Compito assegnato A.
Nel testo sulla sperimentazione degli anni Sessanta, quali due movimenti sono stati troppo a lungo considerati le sorellastre minori del Gruppo 63?

Sezione del documento.
= = = = =
Troppo a lungo considerate le sorellastre minori del Gruppo 63, la Poesia Visiva e la Poesia Concreta stanno conoscendo, negli ultimi anni, una meritata (quanto tardiva) agnizione accademica. Se per raggiungere il famigerato ‘pubblico medio’ la produzione sperimentale degli anni Sessanta ha ancora bisogno di una massiccia campagna di (ri)edizioni – che rendano universalmente accessibile il patrimonio librario verbo-visivo, attualmente appannaggio di Fondazioni illuminate (oppure ostaggio di qualche collezionista lungimirante) –, l’università sembra essersi finalmente accorta di aver liquidato troppo facilmente una stagione culturale complessa e stratificata. Questo processo di rimozione ermeneutica era destinato, prima o poi, a restituire al mittente il proprio ingombrante ‘rimosso’, e questo è avvenuto significativamente in un’epoca a dominante iper-visiva, in cui anche i filologi più testuali sono stati costretti ad ascoltare la sirena dell’interdisciplinarietà. Tuttavia, trasformare queste Cenerentole in regine del ballo delle debuttanti (fuor di metafora, il gran gala della canonizzazione borghese) richiede alcune cautele metodologiche – per evitare che, sotto al trucco e ai lustrini, queste due ragazzacce svelino la propria indole demistificatoria, esibendosi in una sonora linguaccia di fronte al pubblico dei dipartimenti d’italianistica.
= = = = =
Materiale da elaborare.

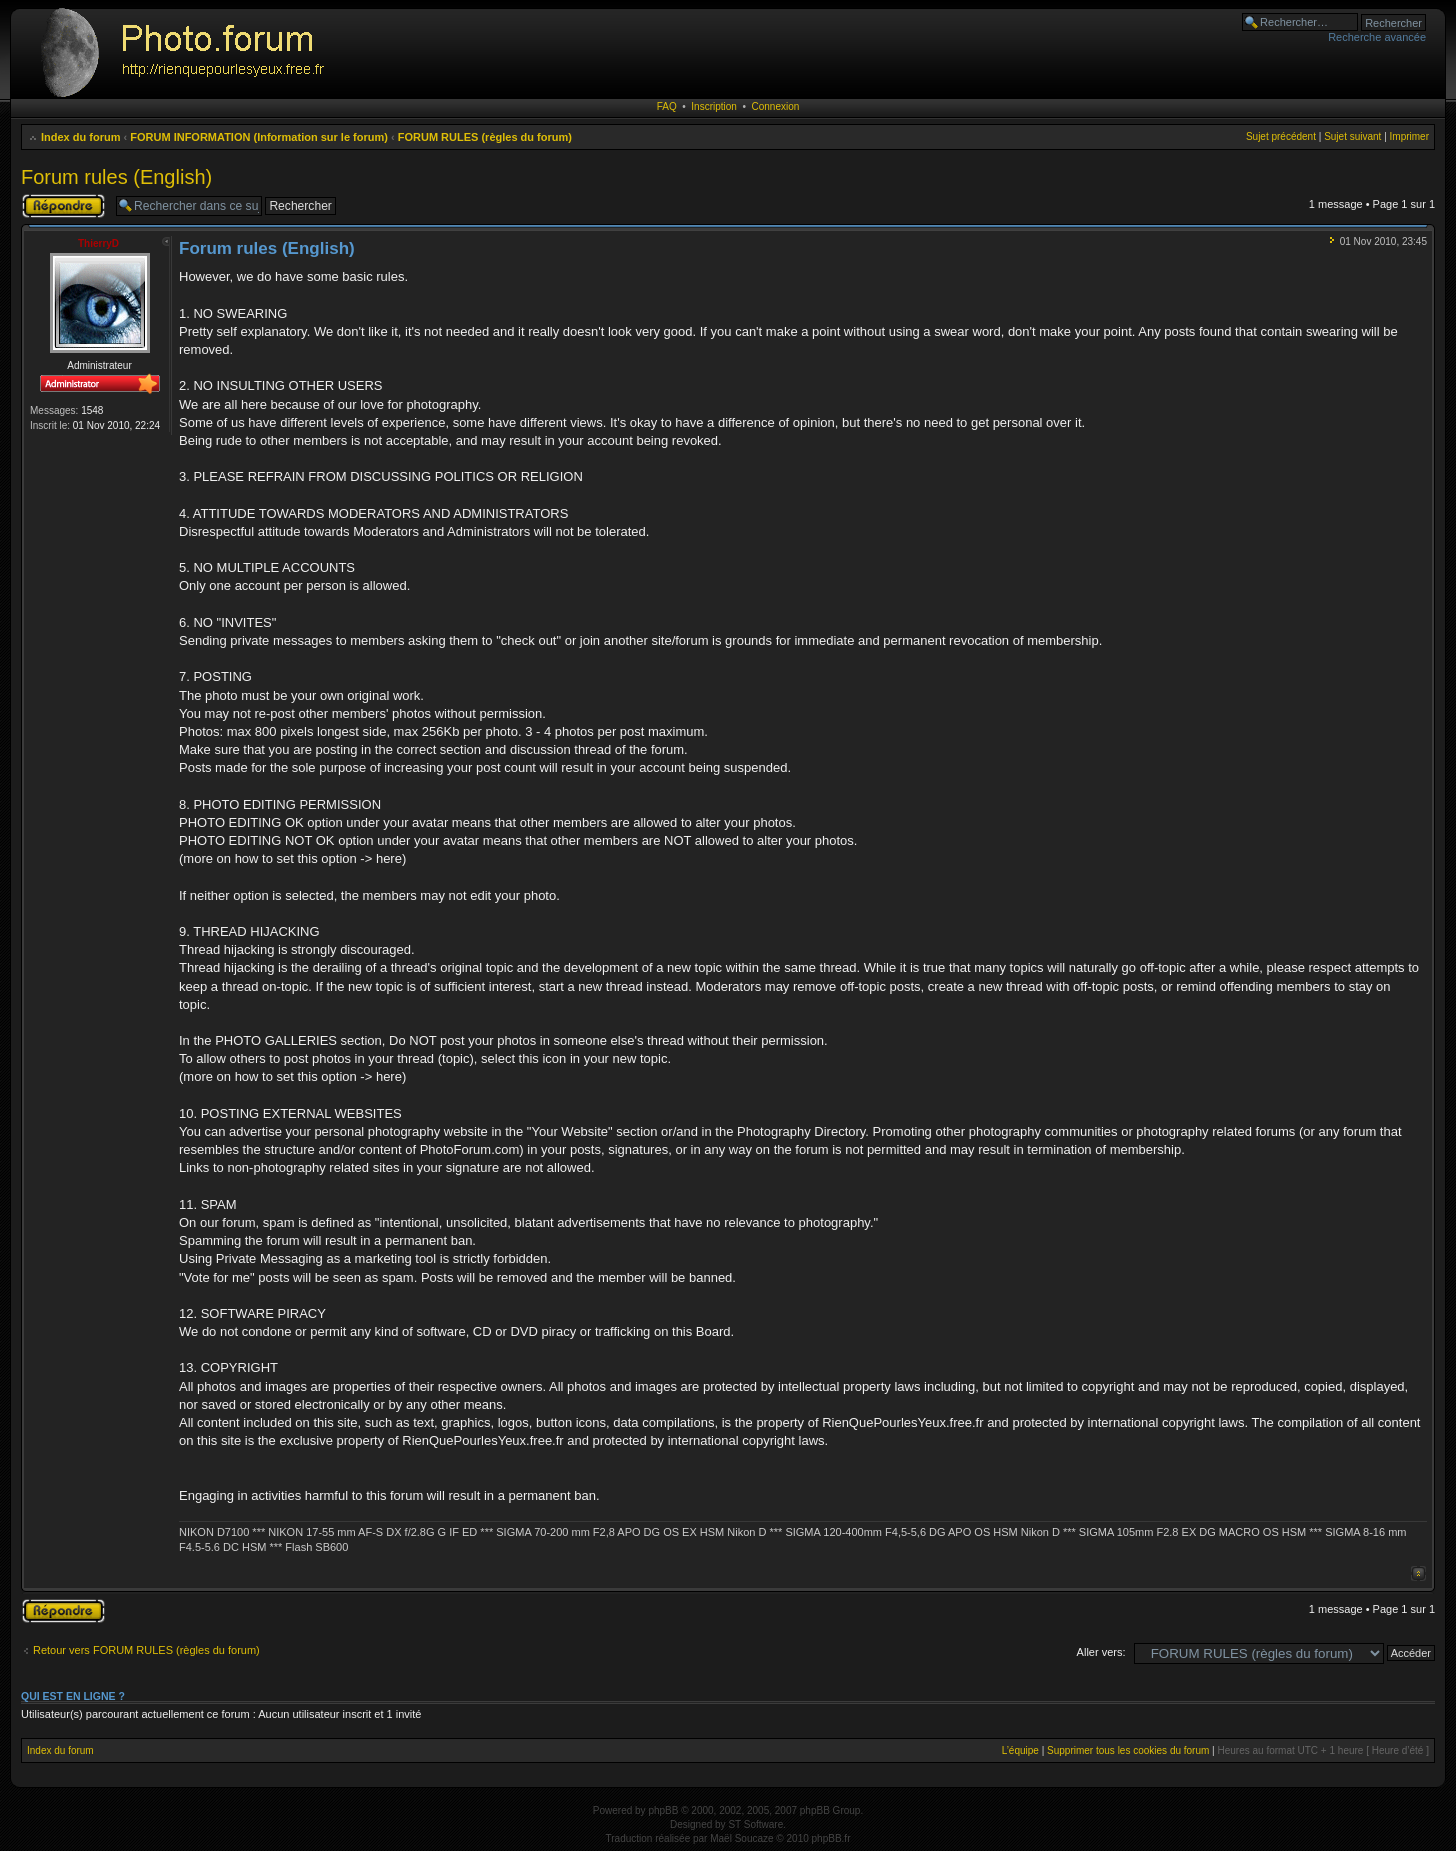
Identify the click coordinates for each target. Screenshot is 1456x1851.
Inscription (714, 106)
= = = = =
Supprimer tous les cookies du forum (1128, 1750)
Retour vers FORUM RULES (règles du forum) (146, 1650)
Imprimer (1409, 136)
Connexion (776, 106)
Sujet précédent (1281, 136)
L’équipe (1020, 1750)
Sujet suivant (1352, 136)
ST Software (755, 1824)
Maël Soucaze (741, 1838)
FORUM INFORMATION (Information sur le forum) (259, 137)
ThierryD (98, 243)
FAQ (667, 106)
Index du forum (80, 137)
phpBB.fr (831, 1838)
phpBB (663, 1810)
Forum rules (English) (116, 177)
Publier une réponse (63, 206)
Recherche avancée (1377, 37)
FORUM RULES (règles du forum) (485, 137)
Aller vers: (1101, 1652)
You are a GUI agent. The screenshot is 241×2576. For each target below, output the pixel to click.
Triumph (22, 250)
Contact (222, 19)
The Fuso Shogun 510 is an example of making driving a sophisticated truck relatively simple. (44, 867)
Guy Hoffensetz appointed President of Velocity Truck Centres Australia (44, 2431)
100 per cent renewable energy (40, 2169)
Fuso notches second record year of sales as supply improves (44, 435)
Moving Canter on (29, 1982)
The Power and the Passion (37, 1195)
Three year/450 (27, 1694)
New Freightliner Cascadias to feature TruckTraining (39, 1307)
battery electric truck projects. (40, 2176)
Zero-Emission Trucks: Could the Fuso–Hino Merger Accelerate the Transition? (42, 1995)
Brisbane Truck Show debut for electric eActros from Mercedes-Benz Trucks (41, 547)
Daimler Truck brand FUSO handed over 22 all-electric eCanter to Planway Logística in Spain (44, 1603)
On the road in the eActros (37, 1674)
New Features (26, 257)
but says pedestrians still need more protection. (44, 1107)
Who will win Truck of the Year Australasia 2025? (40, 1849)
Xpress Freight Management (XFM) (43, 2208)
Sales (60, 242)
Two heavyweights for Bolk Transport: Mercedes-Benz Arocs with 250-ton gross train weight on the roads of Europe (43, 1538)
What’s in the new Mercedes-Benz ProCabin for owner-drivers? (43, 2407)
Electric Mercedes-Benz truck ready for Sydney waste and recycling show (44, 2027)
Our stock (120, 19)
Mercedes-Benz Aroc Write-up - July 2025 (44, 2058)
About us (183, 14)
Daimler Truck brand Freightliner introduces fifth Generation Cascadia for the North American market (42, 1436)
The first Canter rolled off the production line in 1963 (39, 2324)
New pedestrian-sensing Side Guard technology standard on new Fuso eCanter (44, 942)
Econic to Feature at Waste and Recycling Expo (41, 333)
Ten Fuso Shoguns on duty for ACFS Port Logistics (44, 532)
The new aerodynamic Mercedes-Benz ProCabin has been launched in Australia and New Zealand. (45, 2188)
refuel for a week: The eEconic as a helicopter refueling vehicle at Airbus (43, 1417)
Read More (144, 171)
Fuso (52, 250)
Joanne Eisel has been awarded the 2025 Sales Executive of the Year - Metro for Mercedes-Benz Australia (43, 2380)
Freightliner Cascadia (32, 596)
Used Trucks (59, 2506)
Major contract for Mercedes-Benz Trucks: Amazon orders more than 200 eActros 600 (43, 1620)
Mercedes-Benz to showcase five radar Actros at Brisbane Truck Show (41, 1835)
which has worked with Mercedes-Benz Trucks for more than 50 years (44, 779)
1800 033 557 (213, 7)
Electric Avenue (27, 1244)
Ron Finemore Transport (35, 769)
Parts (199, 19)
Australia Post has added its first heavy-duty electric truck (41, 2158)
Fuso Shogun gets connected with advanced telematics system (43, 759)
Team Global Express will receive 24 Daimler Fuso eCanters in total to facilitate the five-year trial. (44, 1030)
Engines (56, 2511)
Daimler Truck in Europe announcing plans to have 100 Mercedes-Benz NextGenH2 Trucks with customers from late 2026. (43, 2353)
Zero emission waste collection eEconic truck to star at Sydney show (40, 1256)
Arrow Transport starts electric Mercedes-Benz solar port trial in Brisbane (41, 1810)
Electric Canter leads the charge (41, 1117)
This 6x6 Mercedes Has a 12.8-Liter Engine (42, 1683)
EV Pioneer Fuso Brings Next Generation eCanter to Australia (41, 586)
= = = = =
Compito assegnato B.
Come diventano i record se sostituisci "Brisbane" con "Melbourne", partendo dalla riga che contiene "refuel for a" e fermandoti dopo quella che contiene "EV Pioneer Fuso"? Riporta soltanto quelle righe, con tutto il resto invariato.

Risposta svolta A.
La Poesia Visiva e la Poesia Concreta.

Risposta svolta B.
refuel for a week: The eEconic as a helicopter refueling vehicle at Airbus (43, 1417)
Read More (144, 171)
Fuso (52, 250)
Joanne Eisel has been awarded the 2025 Sales Executive of the Year - Metro for Mercedes-Benz Australia (43, 2380)
Freightliner Cascadia (32, 596)
Used Trucks (59, 2506)
Major contract for Mercedes-Benz Trucks: Amazon orders more than 200 eActros 600 (43, 1620)
Mercedes-Benz to showcase five radar Actros at Melbourne Truck Show (41, 1835)
which has worked with Mercedes-Benz Trucks for more than 50 years (44, 779)
1800 033 557 (213, 7)
Electric Avenue (27, 1244)
Ron Finemore Transport (35, 769)
Parts (199, 19)
Australia Post has added its first heavy-duty electric truck (41, 2158)
Fuso Shogun gets connected with advanced telematics system (43, 759)
Team Global Express will receive 24 Daimler Fuso eCanters in total to facilitate the five-year trial. (44, 1030)
Engines (56, 2511)
Daimler Truck in Europe announcing plans to have 100 Mercedes-Benz NextGenH2 Trucks with customers from late 2026. (43, 2353)
Zero emission waste collection eEconic truck to star at Sydney show (40, 1256)
Arrow Transport starts electric Mercedes-Benz solar port trial in Melbourne (41, 1810)
Electric Canter leads the charge (41, 1117)
This 6x6 Mercedes Has a 12.8-Liter Engine (42, 1683)
EV Pioneer Fuso Brings Next Generation eCanter to Australia (41, 586)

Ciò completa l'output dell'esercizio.